マイク本体のサイズ感だが、スペック上だとそんなに差が無いように思える。しかし、ブームを構えたり、カメラに載せるとその差は数値よりも大きく感じる。ECM-778は小さくて軽い(短いというより、小さく感じる)。取り回しが良いということはその分事故も少なくなるわけで、実際、店舗撮影などで音声さんがマイクブームを天井や設備に当ててしまった瞬間を何度か見たことがあるが、実際構えてみるとMKH416は意外と長いものである。ECM-778を構えてみるとその差をはっきりと感じるほどだ。いつもなら「これ以上高さを上げたら危険だから妥協しよう」という場面で「もう少し離したほうが美味しいな」などと自然に思えるのも短いマイクの恩恵であることは言うまでもない。 また、カメラに載せても同じことが言える。RUN & GUNスタイルでリグを組んだりすると、数グラムでも削りたいのが人情というもので、その点、ECM-778は軽い上に短いので、持ったときの重量だけでなくバランスもコントロールしやすい。

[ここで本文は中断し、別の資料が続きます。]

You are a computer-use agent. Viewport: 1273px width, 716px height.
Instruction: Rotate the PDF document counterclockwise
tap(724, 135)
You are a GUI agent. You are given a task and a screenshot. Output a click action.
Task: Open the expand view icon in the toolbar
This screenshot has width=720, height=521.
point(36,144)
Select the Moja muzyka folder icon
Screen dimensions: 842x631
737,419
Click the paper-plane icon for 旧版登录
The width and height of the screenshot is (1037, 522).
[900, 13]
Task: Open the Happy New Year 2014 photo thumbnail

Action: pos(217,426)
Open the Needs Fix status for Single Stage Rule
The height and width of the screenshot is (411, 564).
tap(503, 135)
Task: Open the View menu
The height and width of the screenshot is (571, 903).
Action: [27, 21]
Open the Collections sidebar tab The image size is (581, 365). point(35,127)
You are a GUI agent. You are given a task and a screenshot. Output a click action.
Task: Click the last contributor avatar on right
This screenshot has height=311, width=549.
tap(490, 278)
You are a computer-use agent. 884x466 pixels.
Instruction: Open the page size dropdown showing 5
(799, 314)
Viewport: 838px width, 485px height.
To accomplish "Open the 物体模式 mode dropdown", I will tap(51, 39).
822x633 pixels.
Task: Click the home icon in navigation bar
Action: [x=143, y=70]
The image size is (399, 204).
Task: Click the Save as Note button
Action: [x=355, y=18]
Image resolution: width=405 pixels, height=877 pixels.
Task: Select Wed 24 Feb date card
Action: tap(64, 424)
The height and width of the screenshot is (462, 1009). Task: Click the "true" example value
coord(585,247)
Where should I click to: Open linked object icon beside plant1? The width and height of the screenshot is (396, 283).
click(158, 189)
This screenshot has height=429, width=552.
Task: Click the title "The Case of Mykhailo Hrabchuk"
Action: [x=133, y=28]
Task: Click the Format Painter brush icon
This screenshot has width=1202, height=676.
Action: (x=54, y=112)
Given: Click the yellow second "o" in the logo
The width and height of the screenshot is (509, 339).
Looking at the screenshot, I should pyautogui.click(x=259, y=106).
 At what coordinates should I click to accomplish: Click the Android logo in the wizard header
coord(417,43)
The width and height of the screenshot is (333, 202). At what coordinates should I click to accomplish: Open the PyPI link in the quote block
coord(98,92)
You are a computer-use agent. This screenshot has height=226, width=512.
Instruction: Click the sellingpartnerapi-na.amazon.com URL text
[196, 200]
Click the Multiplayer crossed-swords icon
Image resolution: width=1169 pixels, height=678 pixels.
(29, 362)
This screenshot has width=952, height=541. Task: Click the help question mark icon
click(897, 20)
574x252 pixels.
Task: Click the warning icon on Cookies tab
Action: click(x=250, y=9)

ECM-778をRUN & GUNスタイルで組んだリグ。MKH416に比べ、ショックマウントに装着してもカメラを振った時の安定性が雲泥の差。




音質はまさに「小さな巨人」

正直、よくある「MKH416と互角!?」というワードを見飽きたというか、スタンダードなマイクであるがゆえに良くも悪くもダシに使われてきたMKH416ではあるが、自身の知る範囲では、好みも含めて実際に欲しいというマイクには出会ったことが無かった。「定番のMKH416」というスタンダードゆえの刷り込みもあるだろうし、無論SCHOEPSのCMIT 5Uのような例もあるが、個人的に堅牢性という点で扱いづらかったりと、いわゆる「ベンチ入り」するマイクはなかなか無いものだと思っていたがECM-778は使用した限りかなり良い。というか普通に欲しい。

とりあえず手頃な音楽スタジオをお借りし、MKH416とECM-778を横に並べて録音した簡易的な比較動画を作ってみたので参照されたい。


録音時のマイクセッティング。横並びと言いながら若干高さが違うのは許されよ!




ECM-778を聴いてみると、非常に高音質であることがわかる。特筆すべきは高い感度と高いノイズ耐性である。同じオーディオインターフェースに接続したが、明らかにゲインが違う。MKH416のスペックを見ると、感度は「25 mV/Pa ±1 dB」とある。小難しい計算は割愛するが、これをdBV/Paに換算すると-32 dBV/Pa。ECM-778は公称-31 dBV/Paとなっているのでそんなに変わらないはずだが、筆者の環境ではおそらく7 dB程度、ECM-778のほうが高い。無論これは測定条件が影響している可能性も否めないが、これはつまりMKH416のほうがボリュームを7 dB程度上げる必要があるわけで、その分ホワイトノイズも7 dB程度上がるということになる。無論、感度が高ければいいというわけではなく、マイクのS/N比(シグナル/ノイズ比)も見る必要がある。S/N比とは、音声信号に対してどれだけノイズが含まれているかを示す値である。しかし、両機種とも公表されているのはセルフノイズのみであり、さらにその数値が94 dB SPL基準で測定されたものかどうかも明示されていない。とはいえ感度やノイズに関する単位や測定基準は業界内で必ずしも統一されていないため、本稿では詳細な比較は割愛する。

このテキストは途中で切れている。